Column: Opening combat roles to women a positive step forward

In this Dec. 3, 2015, photo, Vermont National Guard Spc. Skylar Anderson, the first female in the Army to qualify as a combat engineer, poses at Camp Johnson in Colchester, Vt. Anderson said she didn't know when she started the training course to become a combat engineer that she would be the first female to graduate. The military has opened up a number of combat jobs to women that were once reserved for men only. (Wilson Ring/AP)

The Pentagon started the process to devolve male-only careers in the military in 2013, and on Dec. 3, Defense Secretary Ashton B. Carter announced all combat roles would now be open to women, according to the New York Times. There are no exceptions to the combat roles included, from driving tanks, to firing mortars, leading infantry soldiers, as well as serving in Army Rangers and Green Berets, Navy SEALs, Marine Corps infantry and Air Force parajumpers.

Besides the 93 percent male-dominated infantry, the Marine Corps have a culture that segregates recruits by gender for basic training. They even requested an opt-out of the yearlong study for this review citing that integration could hurt their fighting ability.

Unsurprisingly, Gen. Joseph E. Dunford Jr. the former commandant of the Marine Corps, current chairman of the Joint Chiefs of Staff did not attend the announcement. He, instead, issued a statement stating, “I have had the opportunity to provide my advice on the issue of full integration of women into the armed forces. In the wake of the secretary’s decision, my responsibility is to ensure his decision is properly implemented,” according to the New York Times.

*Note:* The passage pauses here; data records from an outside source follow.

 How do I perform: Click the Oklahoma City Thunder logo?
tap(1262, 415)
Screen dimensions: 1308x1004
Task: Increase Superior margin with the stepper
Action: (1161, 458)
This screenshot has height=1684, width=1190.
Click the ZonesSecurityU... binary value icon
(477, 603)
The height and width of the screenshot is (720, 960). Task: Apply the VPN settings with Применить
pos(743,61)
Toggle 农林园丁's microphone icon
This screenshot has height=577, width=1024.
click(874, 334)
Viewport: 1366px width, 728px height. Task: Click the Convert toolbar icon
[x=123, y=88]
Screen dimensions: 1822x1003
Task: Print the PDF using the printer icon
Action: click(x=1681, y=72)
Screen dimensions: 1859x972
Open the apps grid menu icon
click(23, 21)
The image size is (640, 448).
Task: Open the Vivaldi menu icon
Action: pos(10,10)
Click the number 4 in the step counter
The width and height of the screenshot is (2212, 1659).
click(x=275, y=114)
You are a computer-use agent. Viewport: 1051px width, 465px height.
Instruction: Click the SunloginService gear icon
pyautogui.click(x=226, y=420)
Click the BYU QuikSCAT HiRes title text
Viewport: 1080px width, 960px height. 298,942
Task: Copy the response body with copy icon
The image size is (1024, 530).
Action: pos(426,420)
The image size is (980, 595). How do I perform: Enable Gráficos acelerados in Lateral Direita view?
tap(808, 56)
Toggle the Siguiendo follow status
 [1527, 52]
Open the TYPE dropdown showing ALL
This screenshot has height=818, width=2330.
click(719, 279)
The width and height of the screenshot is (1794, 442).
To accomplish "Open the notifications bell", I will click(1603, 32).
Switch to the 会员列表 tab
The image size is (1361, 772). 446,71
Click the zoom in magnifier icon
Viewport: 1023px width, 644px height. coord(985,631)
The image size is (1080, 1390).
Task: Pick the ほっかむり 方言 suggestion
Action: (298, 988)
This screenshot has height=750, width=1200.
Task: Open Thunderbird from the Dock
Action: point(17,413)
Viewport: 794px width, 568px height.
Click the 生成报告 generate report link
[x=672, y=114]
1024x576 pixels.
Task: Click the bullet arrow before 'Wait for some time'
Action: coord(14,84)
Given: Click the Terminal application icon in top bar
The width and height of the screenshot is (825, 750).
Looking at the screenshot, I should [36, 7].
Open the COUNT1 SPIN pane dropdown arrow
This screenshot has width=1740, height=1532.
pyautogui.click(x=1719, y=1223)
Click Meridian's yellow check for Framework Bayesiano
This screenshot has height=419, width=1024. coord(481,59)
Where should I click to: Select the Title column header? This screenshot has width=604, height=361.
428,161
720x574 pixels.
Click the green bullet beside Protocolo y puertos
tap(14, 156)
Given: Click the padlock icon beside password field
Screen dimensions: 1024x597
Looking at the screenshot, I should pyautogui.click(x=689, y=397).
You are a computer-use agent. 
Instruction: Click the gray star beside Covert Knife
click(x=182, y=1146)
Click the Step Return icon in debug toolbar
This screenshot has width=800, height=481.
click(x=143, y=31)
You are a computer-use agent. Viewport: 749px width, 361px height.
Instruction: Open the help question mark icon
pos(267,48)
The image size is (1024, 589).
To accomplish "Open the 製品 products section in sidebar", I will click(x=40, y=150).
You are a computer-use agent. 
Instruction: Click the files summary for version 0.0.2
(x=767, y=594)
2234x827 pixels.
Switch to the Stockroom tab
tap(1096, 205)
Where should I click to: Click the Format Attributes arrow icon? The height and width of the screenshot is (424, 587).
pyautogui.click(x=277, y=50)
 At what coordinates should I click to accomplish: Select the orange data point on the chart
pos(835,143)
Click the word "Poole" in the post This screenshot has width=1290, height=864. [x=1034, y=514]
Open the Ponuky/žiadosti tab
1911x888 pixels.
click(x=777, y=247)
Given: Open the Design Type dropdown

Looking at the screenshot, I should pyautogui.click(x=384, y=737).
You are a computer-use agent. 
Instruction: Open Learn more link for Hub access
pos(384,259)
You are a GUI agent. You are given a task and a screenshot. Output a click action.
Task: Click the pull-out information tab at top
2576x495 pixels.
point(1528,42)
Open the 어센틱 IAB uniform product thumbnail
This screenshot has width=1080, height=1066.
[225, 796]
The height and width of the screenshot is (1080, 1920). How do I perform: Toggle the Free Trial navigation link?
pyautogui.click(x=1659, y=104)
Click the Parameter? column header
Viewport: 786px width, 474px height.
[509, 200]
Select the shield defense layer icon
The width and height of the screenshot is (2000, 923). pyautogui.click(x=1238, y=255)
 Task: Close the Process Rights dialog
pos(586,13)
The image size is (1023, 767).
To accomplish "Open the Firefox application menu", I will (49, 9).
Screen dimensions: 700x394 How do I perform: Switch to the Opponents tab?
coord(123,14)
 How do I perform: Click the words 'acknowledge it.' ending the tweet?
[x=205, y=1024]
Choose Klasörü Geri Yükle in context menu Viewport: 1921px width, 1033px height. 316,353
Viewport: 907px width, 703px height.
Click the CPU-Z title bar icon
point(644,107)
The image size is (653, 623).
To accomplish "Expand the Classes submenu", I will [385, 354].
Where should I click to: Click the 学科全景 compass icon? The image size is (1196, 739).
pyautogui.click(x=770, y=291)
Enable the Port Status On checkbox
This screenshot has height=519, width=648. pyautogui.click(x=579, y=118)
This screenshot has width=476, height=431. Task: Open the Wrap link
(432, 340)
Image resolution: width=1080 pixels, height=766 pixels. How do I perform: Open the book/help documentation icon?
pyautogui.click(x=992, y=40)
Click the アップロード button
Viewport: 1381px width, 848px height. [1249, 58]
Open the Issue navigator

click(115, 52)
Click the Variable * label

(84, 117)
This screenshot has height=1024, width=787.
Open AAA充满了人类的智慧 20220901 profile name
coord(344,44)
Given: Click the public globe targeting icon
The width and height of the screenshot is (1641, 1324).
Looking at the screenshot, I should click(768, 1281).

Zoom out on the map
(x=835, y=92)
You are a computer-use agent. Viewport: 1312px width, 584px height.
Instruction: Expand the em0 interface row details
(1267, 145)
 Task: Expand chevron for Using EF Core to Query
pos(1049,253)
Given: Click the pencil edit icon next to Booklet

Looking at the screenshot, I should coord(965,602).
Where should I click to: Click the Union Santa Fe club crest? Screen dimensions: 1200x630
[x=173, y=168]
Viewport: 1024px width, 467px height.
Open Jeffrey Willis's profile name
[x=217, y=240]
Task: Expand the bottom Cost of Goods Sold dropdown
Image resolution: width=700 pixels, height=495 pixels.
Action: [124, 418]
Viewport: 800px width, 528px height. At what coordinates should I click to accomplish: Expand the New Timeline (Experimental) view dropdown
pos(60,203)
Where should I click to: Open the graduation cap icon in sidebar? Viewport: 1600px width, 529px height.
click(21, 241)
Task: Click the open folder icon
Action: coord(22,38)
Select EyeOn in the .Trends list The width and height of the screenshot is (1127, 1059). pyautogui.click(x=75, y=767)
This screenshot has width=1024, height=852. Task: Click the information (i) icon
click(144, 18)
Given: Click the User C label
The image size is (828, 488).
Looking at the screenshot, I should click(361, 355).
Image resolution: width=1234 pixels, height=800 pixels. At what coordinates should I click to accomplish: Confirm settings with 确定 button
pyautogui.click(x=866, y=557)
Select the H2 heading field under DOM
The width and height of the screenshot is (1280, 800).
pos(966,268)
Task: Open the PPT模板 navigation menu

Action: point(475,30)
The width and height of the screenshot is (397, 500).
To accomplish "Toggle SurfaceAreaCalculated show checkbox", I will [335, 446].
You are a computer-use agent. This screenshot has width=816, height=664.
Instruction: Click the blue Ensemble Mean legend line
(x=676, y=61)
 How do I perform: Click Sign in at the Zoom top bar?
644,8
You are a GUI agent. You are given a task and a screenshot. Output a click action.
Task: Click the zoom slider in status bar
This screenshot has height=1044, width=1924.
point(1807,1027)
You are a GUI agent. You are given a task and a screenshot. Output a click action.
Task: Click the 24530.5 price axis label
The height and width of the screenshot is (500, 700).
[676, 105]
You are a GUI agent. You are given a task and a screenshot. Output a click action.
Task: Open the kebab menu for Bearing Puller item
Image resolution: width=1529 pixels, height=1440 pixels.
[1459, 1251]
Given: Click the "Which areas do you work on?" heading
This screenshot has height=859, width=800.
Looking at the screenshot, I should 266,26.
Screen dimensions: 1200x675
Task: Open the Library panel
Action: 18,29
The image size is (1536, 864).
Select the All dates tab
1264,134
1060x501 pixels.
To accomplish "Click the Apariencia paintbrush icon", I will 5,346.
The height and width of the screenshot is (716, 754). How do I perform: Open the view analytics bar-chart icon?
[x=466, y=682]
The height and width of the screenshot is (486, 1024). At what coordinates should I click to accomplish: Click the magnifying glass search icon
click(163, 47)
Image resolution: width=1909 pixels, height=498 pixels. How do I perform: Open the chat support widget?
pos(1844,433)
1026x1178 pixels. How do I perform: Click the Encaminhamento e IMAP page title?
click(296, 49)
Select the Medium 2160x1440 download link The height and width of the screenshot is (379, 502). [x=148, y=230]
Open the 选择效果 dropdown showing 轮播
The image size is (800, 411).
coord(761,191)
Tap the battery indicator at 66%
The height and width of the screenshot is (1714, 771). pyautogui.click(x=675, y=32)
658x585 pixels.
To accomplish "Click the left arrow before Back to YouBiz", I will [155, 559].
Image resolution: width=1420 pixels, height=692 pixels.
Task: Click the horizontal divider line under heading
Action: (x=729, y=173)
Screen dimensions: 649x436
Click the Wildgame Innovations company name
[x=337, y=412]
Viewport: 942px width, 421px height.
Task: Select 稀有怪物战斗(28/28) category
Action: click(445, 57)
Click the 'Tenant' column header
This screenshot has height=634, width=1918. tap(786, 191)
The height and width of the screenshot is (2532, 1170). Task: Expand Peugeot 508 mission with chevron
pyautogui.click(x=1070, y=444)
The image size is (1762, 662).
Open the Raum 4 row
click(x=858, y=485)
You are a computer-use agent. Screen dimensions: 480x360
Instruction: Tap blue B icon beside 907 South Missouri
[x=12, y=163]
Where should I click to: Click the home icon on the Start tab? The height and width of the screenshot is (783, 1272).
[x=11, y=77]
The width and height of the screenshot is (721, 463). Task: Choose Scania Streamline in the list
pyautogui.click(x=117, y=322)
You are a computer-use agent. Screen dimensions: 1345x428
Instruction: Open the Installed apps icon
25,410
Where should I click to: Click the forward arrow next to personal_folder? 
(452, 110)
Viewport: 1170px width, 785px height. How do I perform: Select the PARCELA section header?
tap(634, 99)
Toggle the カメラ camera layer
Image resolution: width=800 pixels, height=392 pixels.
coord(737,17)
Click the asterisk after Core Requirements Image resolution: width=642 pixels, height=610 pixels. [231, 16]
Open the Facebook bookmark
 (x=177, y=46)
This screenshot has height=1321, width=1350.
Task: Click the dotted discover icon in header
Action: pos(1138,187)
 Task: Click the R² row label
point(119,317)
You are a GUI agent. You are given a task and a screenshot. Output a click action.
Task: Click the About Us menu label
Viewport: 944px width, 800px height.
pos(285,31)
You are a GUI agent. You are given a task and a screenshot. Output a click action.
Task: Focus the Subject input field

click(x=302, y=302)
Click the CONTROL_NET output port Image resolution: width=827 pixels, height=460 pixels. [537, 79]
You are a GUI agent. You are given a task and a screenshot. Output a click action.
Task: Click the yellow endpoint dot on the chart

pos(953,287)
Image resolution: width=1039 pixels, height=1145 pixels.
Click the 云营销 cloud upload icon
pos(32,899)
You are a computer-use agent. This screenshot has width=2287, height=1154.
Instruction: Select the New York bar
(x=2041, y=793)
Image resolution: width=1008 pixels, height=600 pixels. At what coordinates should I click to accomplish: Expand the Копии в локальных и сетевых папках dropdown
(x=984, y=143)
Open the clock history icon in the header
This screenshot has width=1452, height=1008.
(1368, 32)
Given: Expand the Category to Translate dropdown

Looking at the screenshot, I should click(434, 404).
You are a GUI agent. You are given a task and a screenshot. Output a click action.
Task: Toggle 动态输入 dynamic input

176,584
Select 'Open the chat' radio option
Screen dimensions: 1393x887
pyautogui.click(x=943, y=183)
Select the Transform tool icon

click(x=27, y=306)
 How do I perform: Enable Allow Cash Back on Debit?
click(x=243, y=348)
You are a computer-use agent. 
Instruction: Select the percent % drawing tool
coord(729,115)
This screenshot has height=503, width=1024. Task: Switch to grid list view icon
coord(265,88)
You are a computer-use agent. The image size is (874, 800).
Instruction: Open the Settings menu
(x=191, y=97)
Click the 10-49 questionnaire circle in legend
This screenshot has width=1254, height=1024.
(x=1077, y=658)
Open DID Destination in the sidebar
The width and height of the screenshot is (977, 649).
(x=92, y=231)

Eloquently worded shade being thrown at the Secretary of Defense is the least of our problems. Paul Davis, an exercise scientist who did a multi year study of the Marine infantry told the New York Times that “the practical reality is that even though we want to knock down this last bastion of exclusion, the preponderance of women will not be able to do this job.”

Well, in reality, any human being who wasn’t properly trained would have trouble humping a hundred pounds, which is a defining physical requirement of the infantry, according to Davis. Many of us have trouble carrying our three-pound laptops from Hilltop Apartments to CLAS.

The keywords in this are “properly trained.” If the Marine Corps continue to segregate their recruits based on gender for basic training, then using biology to state that women are weak devolves into a rationalization provided by hypocrites. Lt. Col. Kate Germano who had overseen the Marines, noted the lower standards for women in basic training, according to the New York Times. Rather than using this as an argument to block women from combat roles, the use of more effective training that allows women to meet the set requirements can also be a welcomed alternative.

The argument to block an entire gender from roles in the military because the “preponderance of women will not be able to do this job” is not only an archaic ideal, but simply ridiculous. There was a time when women weren’t allowed to be educated because they were not seen as fit, yet now Davis implements many discoveries produced by women in his research.

Those opposing the integration of women into the military seem to have missed the part of Carter’s announcement where he clarified there would be no quotas to meet. He acknowledged that many elite infantry troops would likely be male-dominant simply because there is a physical difference between men and women based on the muscle mass that one is capable of acquiring. However, there are women who can meet the physical requirements set just as some men cannot. 

Just recently, two women graduated the Army’s intense Ranger School, according to the New York Times. These women met the same requirements as the men. The initial requirements for the school itself were: 49 push-ups, 59 sit-ups, and five mile run in maximum 40 minutes. Just as these two women passed these requirements and many more, there are many men in the military who did not. 

Some believe that full integration of women into combat roles would hurt our cooperation with allied nations where men are opposed to working with women. However, the Iraq and Afghanistan wars have proven these are challenges that can be managed.  However, many of our allies have already taken the step forward with full integration of women into the military, including Israel, Canada, and several European countries, according to the New York Times

It’s important for the naysayers to understand the full integration of women into the military does not mean the lowering of standards in any way. It simply allows those who do meet those requirements to serve the roles they want to without a block solely because of their gender. Carter is actually be trying to create a better, more talented and strategic military with this move.